Funcionários da creche da Prefeitura do Rio estão com salários atrasados

Camilla Pontes

Os servidores da Prefeitura do Rio, pais e mães de crianças que estudam na Creche Institucional Dr. Paulo Niemeyer, fazem, nesta quinta-feira (dia 16), um ato com panfletagem para dar visibilidade ao atraso no salário dos funcionários terceirizados que atuam na creche. Segundo relatos, por este motivo não estão ocorrendo as atividades da tradicional colônia de férias. A apreensão dos servidores é que o município não regularize os salários a tempo e isso prejudique o início do ano letivo, previsto para o dia 3 de fevereiro.

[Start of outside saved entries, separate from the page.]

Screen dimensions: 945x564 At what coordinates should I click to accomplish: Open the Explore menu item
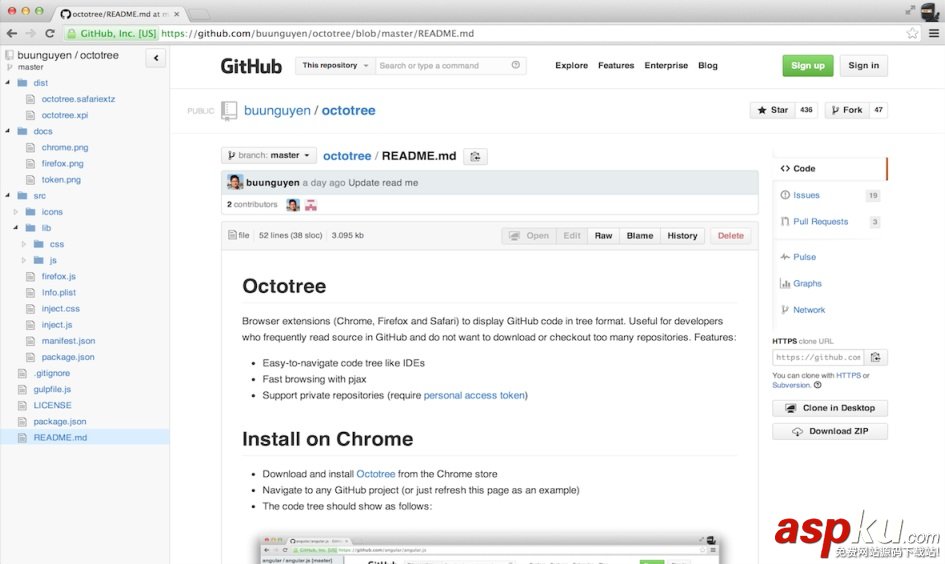click(571, 66)
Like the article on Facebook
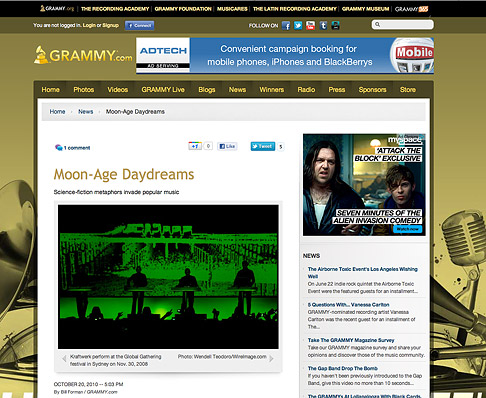This screenshot has height=398, width=486. coord(227,146)
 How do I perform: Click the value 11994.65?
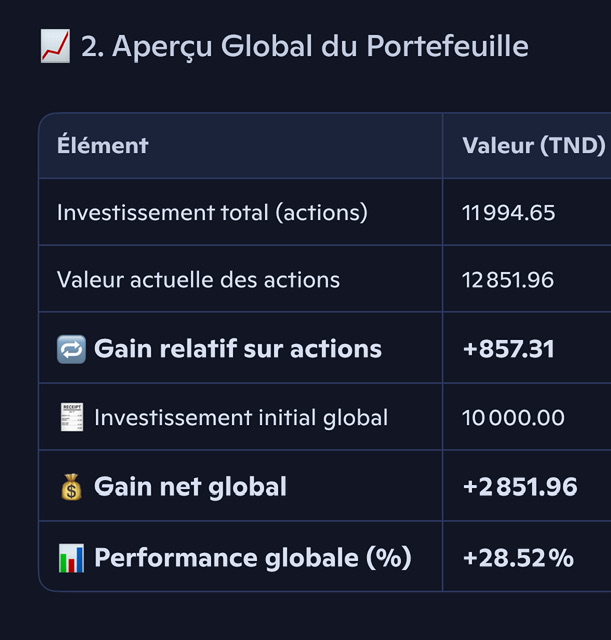click(x=509, y=213)
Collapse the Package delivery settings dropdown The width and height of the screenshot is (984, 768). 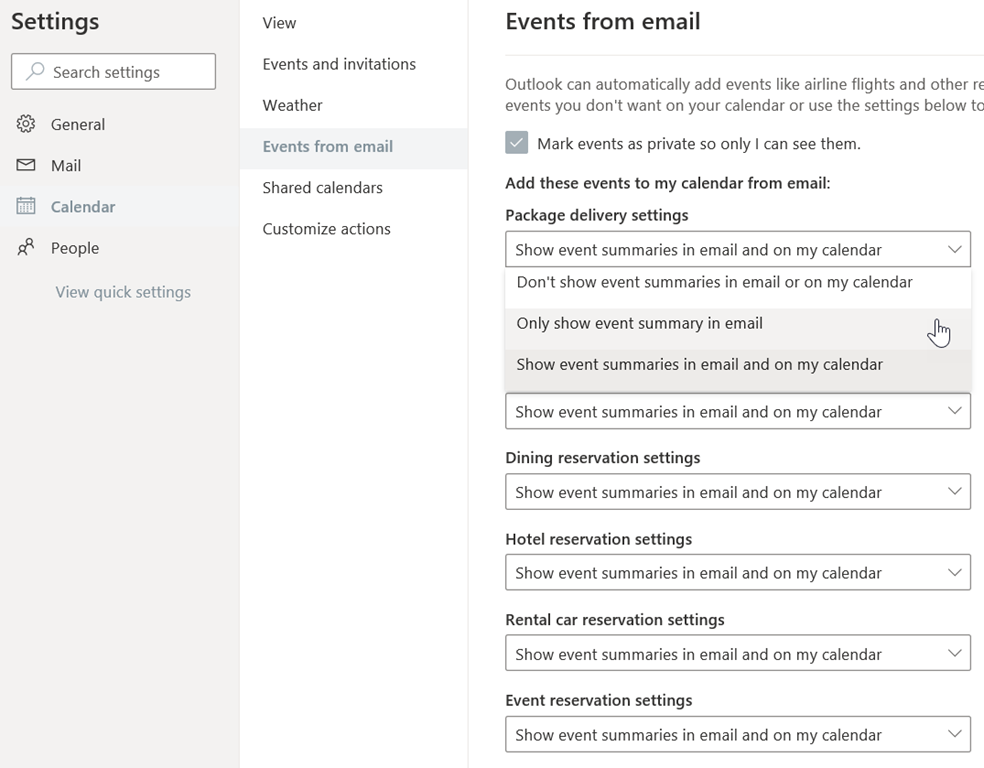click(954, 249)
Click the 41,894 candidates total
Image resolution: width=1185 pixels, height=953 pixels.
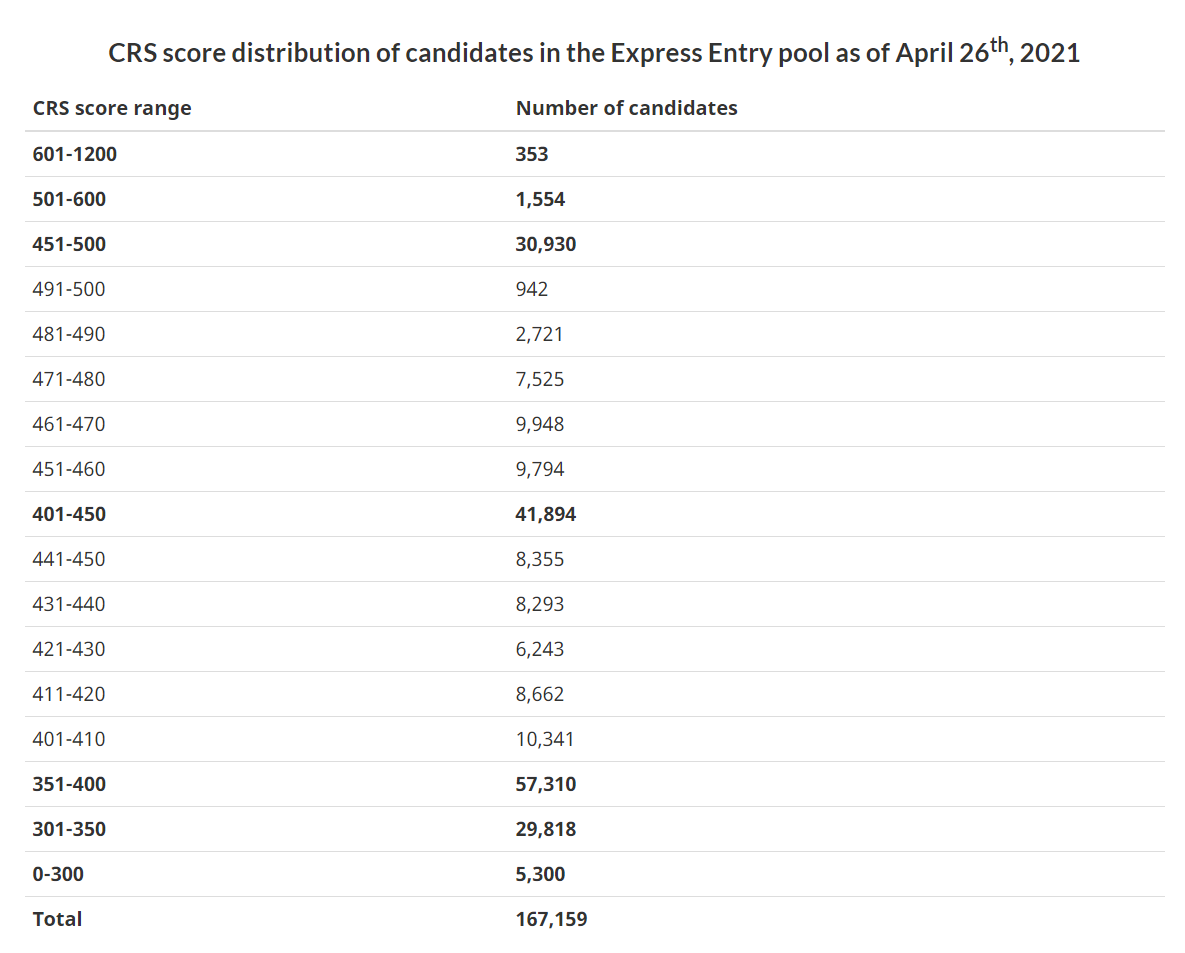pos(546,514)
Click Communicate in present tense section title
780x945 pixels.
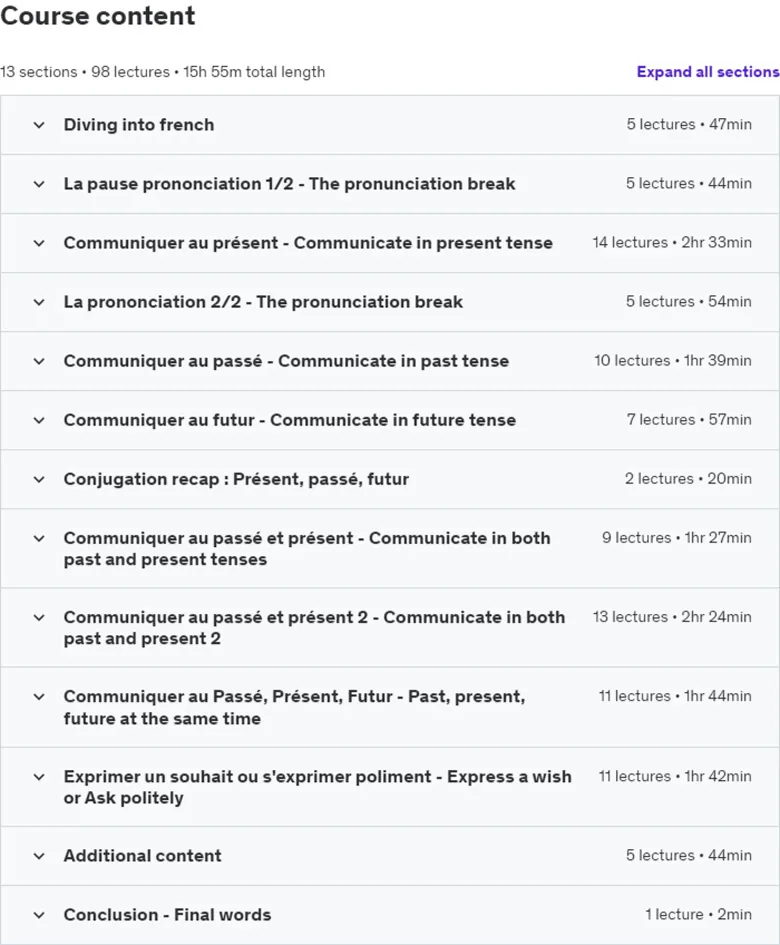click(x=308, y=243)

— As famílias já se planejaram com esse calendário pedagógico. Nossa proposta é pressionar a prefeitura para a gente ter tranquilidade e certeza de que nossos filhos serão cuidados. A gente tem duas crianças e não sabe o que vai fazer. Complica muito a vida do pai e da mãe sem saber o que fazer com seus filhos — comentou um pai de duas crianças matriculadas na creche, que preferiu não se identificar.

A prefeitura possui o contrato com a empresa A. Frugoni Locação de Mão de Obra para a prestação do serviço de apoio operacional da creche no valor de R$ 855.266,03, com o valor pago de R$ 478.016,85, segundo os dados do Transparência Rio. Esse contrato com empresa responsável pelos funcionários está previsto para se encerrar em fevereiro. O EXTRA tentou contato com a empresa, mas não teve retorno até o fechamento da matéria.

Questionado, o município informou que os pagamentos serão regularizados em breve e que a renovação do contrato está em processo de negociação. A nota disse ainda que os pais foram informados na terça-feira sobre o retorno das aulas no próximo dia 3. A prefeitura não respondeu por que o valor correspondende a um pouco mais da metade do valor total do contrato foi pago, sendo que o prazo de vigência termina em fevereiro.

A creche foi inaugurada em 2004 para receber os filhos dos servidores municipais e, Segundos informações do site da prefeitura publicadas em julho de 2019, já atendeu 837 crianças e, na ocasião, contava com 155 alunos matriculados na faixa etária de 1 a 5 anos e 11 meses.